In the 1990s, when mass food production introduced hundreds of novel ingredients and industrial processes, people lost significant visibility into what they were eating. Nutrition labels emerged as a solution for transparency and to help consumers make informed choices on their consumption.
Today, digital content creation is experiencing its own industrial revolution. Canva logged 16 billion AI-powered feature uses last year 1, Midjourney surpassed 21 million users by March 2025 2, and 71% of businesses and 83% of creators are already reporting using AI tools in their content workflows 3. This shift has introduced new intermediaries and processes that make it harder to trace digital content origins. Without transparency, it is near impossible for artists and platforms to maintain creative control and proper attribution, or for audiences to connect to increasingly intermediated and automated creators.
The music industry for one is facing a tipping point of copyright infringement from unauthorised training models, artificially inflated play counts, and fake AI tracks swamping streaming platforms 4. The likes of Universal Music Group, Warner, and Sony, are pushing for the technology to serve the artists and help enhance their creativity instead of replacing them. As Jeremy Uzan of the Universal Music Group says, “AI can be used to assist the artist” as they pursue an artist-centric approach. For example, using AI to translate Brenda Lee’s iconic ‘Rockin around the Christmas tree’ into Spanish, or audio-enhancing archival Beatles audio, to demonstrate how human creative input combined with AI assistance can work commercially and legally. However, the current AI tools intending to foster new creative opportunities often lack the granular attribution controls and auditability that is needed to create the level of supply-chain transparency that creators need.
Like nutrition labels before them, The Content Authenticity Initiative and Creator Assertions Working Group (CAWG) are trying to restore the transparency that mass automation has obscured. Such efforts, deployed at scale, would give audiences the information they need to make informed choices about the media they consume, without dictating their decisions.
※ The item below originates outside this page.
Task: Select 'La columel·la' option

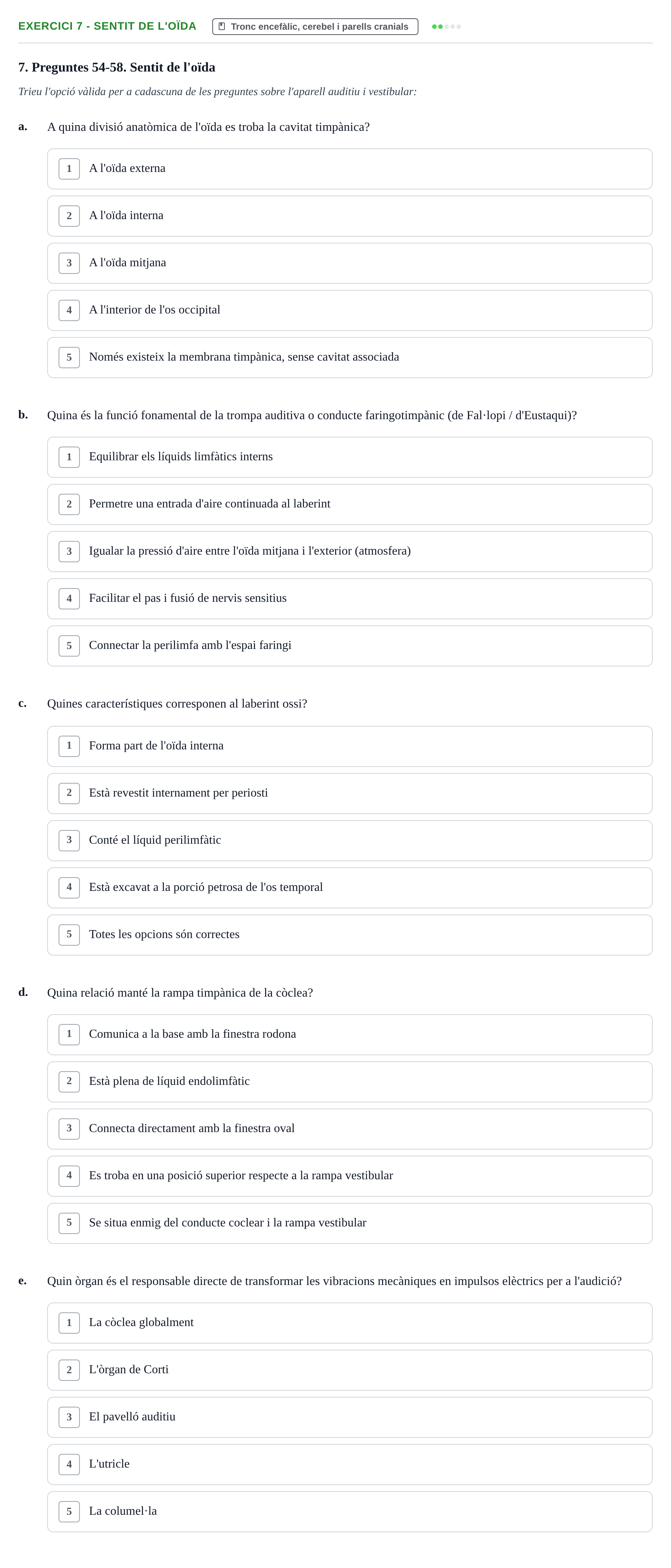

The Foundational Infrastructure
The C2PA Content Credentials Specification 5 acts as a foundation for this media transparency. It cryptographically binds an origin ‘label’ to a digital asset that says how the asset was created. The CAWG 6 builds on C2PA with a framework for attaching the ‘who’ and ‘why’ to an asset as ‘Content Credentials’. As Scott Perry, the Co-Chair of CAWG and Conformance Program Administrator of C2PA, puts it, CAWG metadata brings “human claims to digital media”.
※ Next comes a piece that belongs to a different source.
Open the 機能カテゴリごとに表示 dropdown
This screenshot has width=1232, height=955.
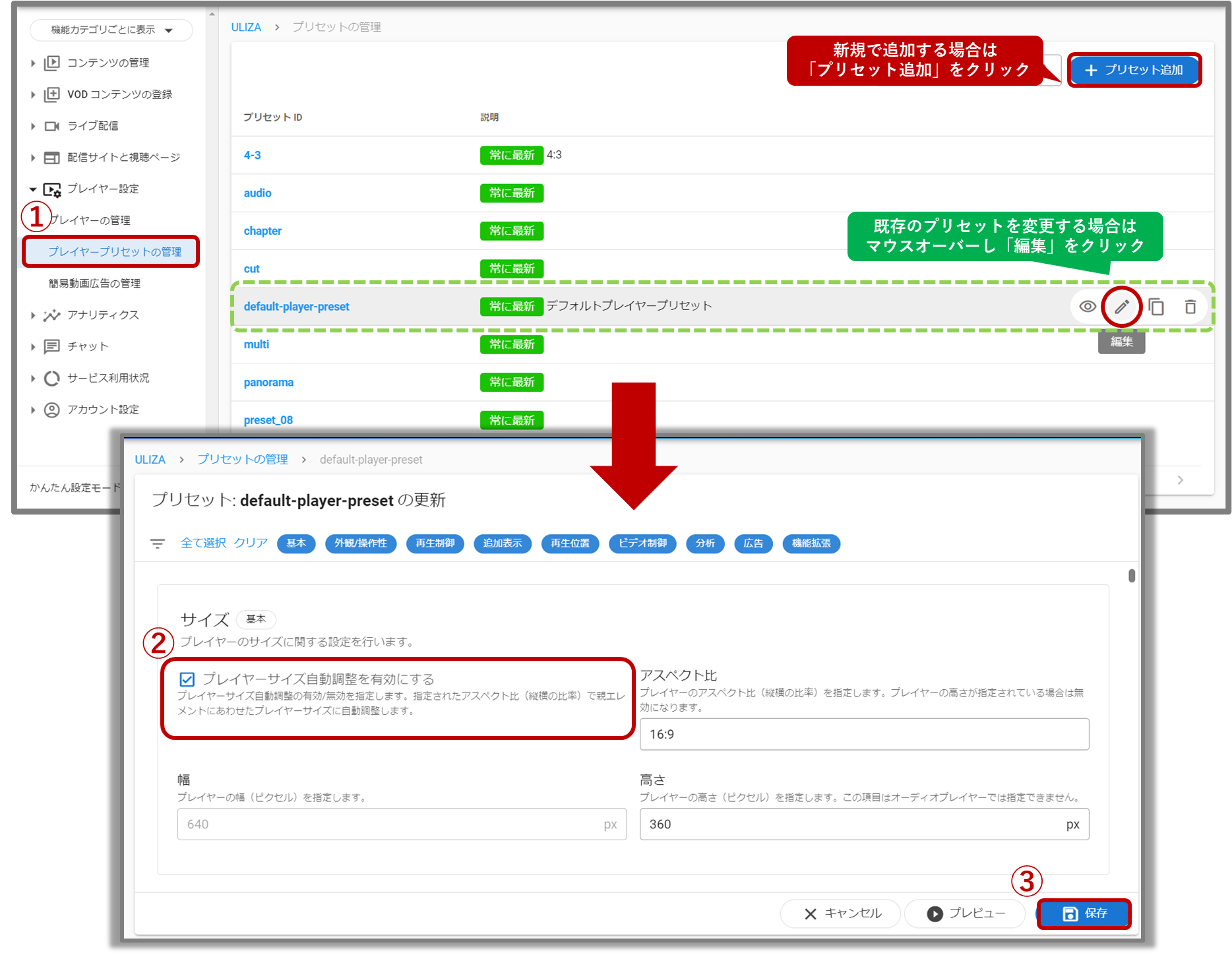(111, 30)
What this looks like in the real world is Google’s Pixel 10 now shipping with C2PA conformance built in, YouTube tagging select videos as “captured with a real camera”, and LinkedIn marking images with a “Cr” symbol to show when they carry Content Credentials. These tags relay information like whether AI was used to generate or edit a part of the content, the entity that created the Content Credential, and when the credential was created. But, as Eric Scouten, Co-Chair of CAWG and Identity Standards Architect at Adobe, stresses, “one of the biggest misconceptions about [CAWG] is that it is something like Snopes or Politifact, out to say what’s true and what’s not, and that’s not the case.” CAWG does not arbitrate truth. It does not fact-check or attach political judgments. Instead, it provides signals about who created a piece of content, when, how, and in what context. The decision to ‘believe’ in the content remains with the viewer.
When FKA Twigs created her own AI clone for fan interactions, she demonstrated the difference between artist-controlled AI use and unauthorised exploitation 7. Once people knew that she stood behind her AI clone, the work felt legitimate and trust flowed from the person to the work. With provenance infrastructure, fans could verify which AI interactions were officially sanctioned by Twigs herself versus the unauthorised. Not because Content Credentials determine what’s ‘real,’ but because they can provide verifiable provenance information about the creation of digital assets, including an authorisation trail from creation to consumption.
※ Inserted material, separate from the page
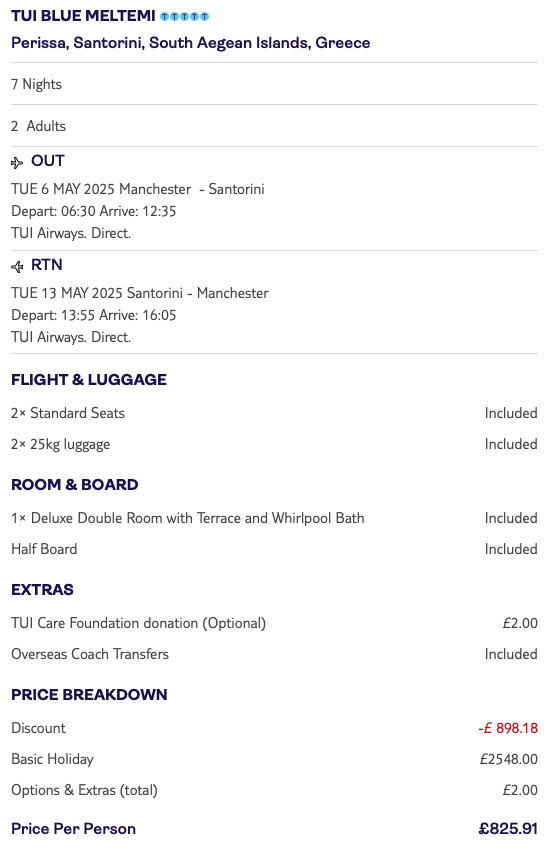This screenshot has width=551, height=855.
Task: Click the Flight & Luggage section heading
Action: point(89,380)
The Challenges with Creator Identities
The FKA Twigs example hints at a much larger challenge ahead. Apps like Character AI already have ~9 million users per day, and as AI clones, virtual personas, and agentic creators proliferate, the range of online ‘identifiers’ becomes significantly more complex.
Even today, navigating the multiple digital identifiers of creators, from professional personas to social media handles and artist pseudonyms, is a fragmented journey. The plurality of creator identities creates a fundamental mismatch with existing identity verification systems. Large organisations like newsrooms and major labels rely on X.509 certificates and PKI systems that fit to enterprise workflows and secure their own supply chains, for example disincentivising pre-release leaks. But individual creators don’t operate in that world. For them, identity lives in social handles and personal websites where identifiers are informal and often platform-bound.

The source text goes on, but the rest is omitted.